Dear Friends and Family,
Festivus Greetings from the Sontag family! Another year has
flown by and the holidays are upon us. And no matter what holiday
you celebrate, we’re sure that you are surprised to get this
newsletter from us.
Dear Friends and Family,

Festivus Greetings from the Sontag family! Another year has flown by and the holidays are upon us. And no matter what holiday you celebrate, we’re sure that you are surprised to get this newsletter from us.

Oh, I know I said I’d never do one, but we’ve gotten so much joy from reading all of yours that we really felt this year, we’d return the joy to all of you.

Let me start this – the Sontag family’s very first newsletter EVER – by saying thank you. Through the years, your pages and pages of anecdotes and updates relating to your monetary status have never failed to elicit chuckles (and sometimes outright guffaws) from us.

Sure, there are days when we wonder why we only hear from you once a year. But then we get your newsletters, and we realize that you are too busy visiting tropical isles or getting your daughter into Stanford to return a phone call. So truly, we don’t mind.

And of course, we are thrilled – just thrilled – that you moved into your dream home. No, 32 rooms doesn’t sound too large; it sounds just right. You deserve this house. And the daily housekeeper you hired sounds like an absolute treasure.

I, myself, spend the days wondering where the heck my daily housekeeper is.
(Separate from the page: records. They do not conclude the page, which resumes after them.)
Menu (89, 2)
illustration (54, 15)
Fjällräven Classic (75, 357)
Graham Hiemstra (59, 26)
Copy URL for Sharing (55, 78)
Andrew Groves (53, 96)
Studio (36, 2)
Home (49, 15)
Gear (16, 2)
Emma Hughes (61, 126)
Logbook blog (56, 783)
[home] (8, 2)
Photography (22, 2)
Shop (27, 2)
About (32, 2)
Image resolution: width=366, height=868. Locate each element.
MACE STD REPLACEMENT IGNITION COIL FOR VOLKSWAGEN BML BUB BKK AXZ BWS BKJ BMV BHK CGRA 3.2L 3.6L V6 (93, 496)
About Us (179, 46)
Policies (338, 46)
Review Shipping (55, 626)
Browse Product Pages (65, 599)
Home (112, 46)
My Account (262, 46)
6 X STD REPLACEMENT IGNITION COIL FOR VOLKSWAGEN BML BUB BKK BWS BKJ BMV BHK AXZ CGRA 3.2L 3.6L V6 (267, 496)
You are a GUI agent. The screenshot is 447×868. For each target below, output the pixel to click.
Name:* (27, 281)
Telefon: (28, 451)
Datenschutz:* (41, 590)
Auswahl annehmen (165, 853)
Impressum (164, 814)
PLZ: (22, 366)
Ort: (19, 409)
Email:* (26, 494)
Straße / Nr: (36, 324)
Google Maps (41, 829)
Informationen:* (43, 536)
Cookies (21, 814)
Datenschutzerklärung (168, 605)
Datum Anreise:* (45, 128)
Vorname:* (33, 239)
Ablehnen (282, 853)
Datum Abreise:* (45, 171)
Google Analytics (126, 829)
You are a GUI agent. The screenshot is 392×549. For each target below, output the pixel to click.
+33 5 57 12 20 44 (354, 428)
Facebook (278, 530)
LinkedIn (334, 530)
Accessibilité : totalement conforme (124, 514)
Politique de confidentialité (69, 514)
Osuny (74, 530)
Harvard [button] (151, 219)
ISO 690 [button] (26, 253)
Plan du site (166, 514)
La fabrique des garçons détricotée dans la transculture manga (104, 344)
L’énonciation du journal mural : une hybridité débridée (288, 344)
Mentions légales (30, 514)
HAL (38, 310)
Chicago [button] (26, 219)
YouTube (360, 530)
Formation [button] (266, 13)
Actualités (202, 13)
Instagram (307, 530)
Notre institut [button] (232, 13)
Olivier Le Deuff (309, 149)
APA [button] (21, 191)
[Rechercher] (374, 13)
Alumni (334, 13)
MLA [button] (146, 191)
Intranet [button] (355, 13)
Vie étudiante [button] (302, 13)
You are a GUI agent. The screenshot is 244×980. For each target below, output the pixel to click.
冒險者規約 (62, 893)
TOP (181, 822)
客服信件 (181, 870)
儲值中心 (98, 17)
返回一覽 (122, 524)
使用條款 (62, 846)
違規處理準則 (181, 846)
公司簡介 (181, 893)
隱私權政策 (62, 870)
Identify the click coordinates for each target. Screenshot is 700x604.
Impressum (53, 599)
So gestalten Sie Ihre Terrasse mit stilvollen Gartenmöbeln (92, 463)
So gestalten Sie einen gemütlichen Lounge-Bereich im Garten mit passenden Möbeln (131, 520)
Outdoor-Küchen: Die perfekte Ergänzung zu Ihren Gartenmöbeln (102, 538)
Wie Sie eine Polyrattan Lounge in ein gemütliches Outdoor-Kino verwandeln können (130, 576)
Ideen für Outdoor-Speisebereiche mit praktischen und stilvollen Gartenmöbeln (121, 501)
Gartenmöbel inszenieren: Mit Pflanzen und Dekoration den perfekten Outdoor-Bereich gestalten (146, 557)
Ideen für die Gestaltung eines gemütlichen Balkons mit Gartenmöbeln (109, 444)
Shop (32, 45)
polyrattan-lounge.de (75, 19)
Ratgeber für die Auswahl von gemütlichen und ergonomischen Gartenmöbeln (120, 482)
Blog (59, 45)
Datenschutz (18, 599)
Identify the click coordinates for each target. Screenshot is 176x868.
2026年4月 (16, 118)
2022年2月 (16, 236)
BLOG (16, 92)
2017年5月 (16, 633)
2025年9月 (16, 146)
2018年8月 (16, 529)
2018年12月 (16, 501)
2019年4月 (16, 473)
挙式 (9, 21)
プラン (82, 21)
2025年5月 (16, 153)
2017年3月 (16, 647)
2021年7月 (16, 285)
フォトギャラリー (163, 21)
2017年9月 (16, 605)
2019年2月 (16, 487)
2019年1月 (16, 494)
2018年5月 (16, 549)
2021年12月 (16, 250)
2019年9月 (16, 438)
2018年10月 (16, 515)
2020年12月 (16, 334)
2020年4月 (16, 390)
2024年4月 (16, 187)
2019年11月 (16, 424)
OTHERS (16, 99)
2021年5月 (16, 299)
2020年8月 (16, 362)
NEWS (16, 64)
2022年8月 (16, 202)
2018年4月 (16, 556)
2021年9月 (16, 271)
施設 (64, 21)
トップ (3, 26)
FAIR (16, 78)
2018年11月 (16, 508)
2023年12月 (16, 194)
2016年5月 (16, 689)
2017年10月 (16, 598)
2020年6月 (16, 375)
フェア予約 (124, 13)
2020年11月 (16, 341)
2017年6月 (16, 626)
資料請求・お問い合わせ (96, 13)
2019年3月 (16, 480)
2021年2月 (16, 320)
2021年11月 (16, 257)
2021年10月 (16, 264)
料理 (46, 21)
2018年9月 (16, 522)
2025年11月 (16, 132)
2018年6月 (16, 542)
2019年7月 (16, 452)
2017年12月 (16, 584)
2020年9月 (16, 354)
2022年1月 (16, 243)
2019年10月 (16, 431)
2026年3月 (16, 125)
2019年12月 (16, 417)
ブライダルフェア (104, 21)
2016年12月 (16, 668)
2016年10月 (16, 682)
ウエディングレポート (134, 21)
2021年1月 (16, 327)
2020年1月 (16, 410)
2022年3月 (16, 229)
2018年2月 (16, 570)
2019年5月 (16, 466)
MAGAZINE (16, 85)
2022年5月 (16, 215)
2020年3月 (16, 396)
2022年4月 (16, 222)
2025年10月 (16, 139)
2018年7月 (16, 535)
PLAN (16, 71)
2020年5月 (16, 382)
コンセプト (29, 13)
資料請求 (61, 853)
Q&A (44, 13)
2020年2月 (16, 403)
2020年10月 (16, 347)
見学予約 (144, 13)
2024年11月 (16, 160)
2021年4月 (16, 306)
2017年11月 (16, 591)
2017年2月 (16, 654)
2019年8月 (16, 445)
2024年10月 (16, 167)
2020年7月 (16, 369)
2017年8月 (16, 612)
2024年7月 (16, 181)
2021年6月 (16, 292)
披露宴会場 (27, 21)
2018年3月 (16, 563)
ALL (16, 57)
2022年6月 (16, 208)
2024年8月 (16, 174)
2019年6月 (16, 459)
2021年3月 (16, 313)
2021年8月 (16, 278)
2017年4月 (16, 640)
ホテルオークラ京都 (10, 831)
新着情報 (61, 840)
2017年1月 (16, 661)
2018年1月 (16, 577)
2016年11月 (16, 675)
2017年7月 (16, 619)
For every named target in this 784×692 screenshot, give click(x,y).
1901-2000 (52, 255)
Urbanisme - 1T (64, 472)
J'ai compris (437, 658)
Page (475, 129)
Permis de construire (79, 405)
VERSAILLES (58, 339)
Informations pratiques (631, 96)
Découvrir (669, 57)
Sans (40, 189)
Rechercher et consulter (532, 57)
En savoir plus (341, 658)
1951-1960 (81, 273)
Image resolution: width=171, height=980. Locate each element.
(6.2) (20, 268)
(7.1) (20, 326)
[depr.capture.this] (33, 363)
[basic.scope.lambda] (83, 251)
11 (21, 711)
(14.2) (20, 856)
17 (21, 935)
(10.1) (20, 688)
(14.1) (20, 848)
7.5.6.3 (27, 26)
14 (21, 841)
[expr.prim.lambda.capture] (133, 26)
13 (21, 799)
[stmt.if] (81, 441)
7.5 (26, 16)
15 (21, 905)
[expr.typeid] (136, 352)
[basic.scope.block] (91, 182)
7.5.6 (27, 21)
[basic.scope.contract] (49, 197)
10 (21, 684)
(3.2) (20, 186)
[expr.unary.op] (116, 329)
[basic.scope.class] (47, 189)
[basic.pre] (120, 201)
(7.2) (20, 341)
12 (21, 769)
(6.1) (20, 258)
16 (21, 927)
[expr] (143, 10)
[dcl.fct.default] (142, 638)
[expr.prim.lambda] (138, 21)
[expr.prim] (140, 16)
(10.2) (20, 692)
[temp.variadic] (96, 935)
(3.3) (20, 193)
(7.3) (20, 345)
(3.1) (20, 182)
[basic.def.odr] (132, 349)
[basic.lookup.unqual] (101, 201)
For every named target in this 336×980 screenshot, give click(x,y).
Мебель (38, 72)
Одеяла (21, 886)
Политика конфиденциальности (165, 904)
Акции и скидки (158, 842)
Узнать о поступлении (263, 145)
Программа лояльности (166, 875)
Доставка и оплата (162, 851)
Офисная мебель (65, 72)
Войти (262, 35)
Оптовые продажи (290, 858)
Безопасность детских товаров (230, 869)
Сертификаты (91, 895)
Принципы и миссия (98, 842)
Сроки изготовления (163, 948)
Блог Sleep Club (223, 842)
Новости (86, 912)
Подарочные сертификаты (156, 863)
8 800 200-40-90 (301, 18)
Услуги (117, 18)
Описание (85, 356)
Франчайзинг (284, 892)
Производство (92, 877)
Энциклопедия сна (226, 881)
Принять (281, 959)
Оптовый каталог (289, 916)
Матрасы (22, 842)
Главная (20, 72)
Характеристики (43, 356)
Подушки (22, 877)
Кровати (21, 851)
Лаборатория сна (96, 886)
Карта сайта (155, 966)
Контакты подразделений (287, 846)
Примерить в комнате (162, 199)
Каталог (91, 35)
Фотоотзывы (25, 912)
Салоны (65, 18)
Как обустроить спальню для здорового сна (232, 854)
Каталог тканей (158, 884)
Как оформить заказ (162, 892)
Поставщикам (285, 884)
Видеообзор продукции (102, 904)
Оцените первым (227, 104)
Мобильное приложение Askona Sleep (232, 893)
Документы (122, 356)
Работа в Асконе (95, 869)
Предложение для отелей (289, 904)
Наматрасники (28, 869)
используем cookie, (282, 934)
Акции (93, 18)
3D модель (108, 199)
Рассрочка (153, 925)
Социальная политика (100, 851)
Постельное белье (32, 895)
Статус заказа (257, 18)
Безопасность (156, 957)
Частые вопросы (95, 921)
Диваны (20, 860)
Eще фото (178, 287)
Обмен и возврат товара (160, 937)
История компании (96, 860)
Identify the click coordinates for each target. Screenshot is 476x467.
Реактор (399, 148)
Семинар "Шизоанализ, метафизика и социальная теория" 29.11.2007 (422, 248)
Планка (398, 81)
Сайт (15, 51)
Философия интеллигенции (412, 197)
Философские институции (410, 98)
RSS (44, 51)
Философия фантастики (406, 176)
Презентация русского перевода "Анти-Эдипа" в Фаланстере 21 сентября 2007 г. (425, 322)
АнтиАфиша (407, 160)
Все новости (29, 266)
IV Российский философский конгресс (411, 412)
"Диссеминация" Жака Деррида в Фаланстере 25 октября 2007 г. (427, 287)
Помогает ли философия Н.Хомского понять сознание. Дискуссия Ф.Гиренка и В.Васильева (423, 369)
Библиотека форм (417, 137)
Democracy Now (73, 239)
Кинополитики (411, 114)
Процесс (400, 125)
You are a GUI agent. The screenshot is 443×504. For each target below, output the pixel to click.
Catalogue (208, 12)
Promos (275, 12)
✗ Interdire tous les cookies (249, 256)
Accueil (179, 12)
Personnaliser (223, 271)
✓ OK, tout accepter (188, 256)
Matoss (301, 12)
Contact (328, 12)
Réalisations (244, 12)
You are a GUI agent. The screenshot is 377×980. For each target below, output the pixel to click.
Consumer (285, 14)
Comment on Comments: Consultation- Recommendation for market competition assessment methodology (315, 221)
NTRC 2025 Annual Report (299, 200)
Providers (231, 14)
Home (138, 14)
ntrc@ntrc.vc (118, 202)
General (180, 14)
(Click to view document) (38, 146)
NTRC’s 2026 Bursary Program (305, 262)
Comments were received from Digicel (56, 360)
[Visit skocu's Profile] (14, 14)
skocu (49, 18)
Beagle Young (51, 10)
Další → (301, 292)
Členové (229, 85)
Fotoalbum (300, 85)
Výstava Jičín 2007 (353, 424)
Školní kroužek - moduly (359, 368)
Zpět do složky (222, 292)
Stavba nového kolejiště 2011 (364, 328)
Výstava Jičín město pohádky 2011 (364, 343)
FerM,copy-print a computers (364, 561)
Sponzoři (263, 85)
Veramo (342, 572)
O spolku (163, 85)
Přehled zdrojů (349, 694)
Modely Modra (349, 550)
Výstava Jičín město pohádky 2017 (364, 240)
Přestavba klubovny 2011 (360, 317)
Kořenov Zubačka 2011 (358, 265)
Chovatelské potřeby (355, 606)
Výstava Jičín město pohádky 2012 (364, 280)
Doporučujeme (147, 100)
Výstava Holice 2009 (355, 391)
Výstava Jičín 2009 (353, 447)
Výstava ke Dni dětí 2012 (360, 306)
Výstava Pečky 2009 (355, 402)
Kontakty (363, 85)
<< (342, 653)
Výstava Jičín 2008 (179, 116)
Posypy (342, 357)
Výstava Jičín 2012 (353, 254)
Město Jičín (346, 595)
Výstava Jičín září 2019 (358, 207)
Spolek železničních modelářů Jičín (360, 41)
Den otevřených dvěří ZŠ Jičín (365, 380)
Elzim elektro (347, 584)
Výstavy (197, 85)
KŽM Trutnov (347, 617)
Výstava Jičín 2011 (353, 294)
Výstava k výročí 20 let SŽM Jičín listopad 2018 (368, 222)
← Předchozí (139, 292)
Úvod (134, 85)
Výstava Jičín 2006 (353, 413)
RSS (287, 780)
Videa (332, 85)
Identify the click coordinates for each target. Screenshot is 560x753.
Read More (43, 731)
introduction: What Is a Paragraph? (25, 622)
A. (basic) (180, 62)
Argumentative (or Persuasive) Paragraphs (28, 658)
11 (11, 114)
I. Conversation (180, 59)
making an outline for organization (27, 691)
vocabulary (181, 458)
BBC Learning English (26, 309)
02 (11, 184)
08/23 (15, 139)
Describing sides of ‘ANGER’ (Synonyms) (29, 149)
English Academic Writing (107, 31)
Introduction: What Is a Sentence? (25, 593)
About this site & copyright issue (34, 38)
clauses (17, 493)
Then I remember that I am the daily housekeeper, and I go back to my life of cleaning toilets and making sure the shower scum doesn’t get so bad it turns into a large, hairy monster that attacks one day while I’m shampooing.

Of course, Harry and I have considered selling this house and moving into our very own dream house, but the only dream house in our price range comes with a Barbie.

And anyway, there are too many memories in this house to leave it. Every time I walk down the hallway, I step over the carpet stains and remember all the times that Junior came down with the flu. And the exciting times we had housebreaking the dog.

Oh, and Junior’s Jackson Pollock art stage was fun, too. I still have the paintings all over the living room walls. It’s hard to cover them up when your little Picasso uses permanent markers.

And I’m sure your new luxury car is just lovely. Really. I’m enjoying driving the same exact truck I drove last year. And the year before. And frankly, for several years before that. But I wouldn’t trade it for any car on earth because it has memories. Precious ones.

I know because each time I get into the car I can smell them. Mostly they are memories of smelly feet, but every once in a while an old french fry gets pretty stinky there under the back seat, and I get to relive a precious memory of Junior sitting in the back, teasing the dog with deep-fried potato products.

It just doesn’t get much better than that, unless you count the time that Harry was eating a gulf shrimp po’ boy and a shrimp fell out and wasn’t seen again until it had morphed into a large, green, slimy shrimp. Good times, I’m telling you. Good times and way, way too many precious memories for me to just up and sell it and get a luxury car.

Your children sound so charming. I’m keeping your address around for sure, because once little Timmy graduates from law school we will be looking to him to get us out of a small accounting mess we may have gotten ourselves into.

I’m not sure about the legalities of it, but the nice lady from the IRS says that if we just confess to our “tiny mistake,” we should only get a few years of house arrest – unless they take the house. Of course, we’ll keep you updated on that.

And your summer in Europe sounds like the perfect vacation. What bliss to have all that good food, sunshine and beaches! We of course, summered in Italy as well – if you count sitting by the blow-up pool and ordering pizza from June to August.

Next summer, we plan to “visit” China, as there is a new Chinese food delivery service here in town.

Well, that about sums up our exciting year. And as our family gathers round the festivus aluminum pole and dines on the traditional festivus meatloaf, we’ll be sure to remember our dear, dear friends, whom we hear from at least once a year.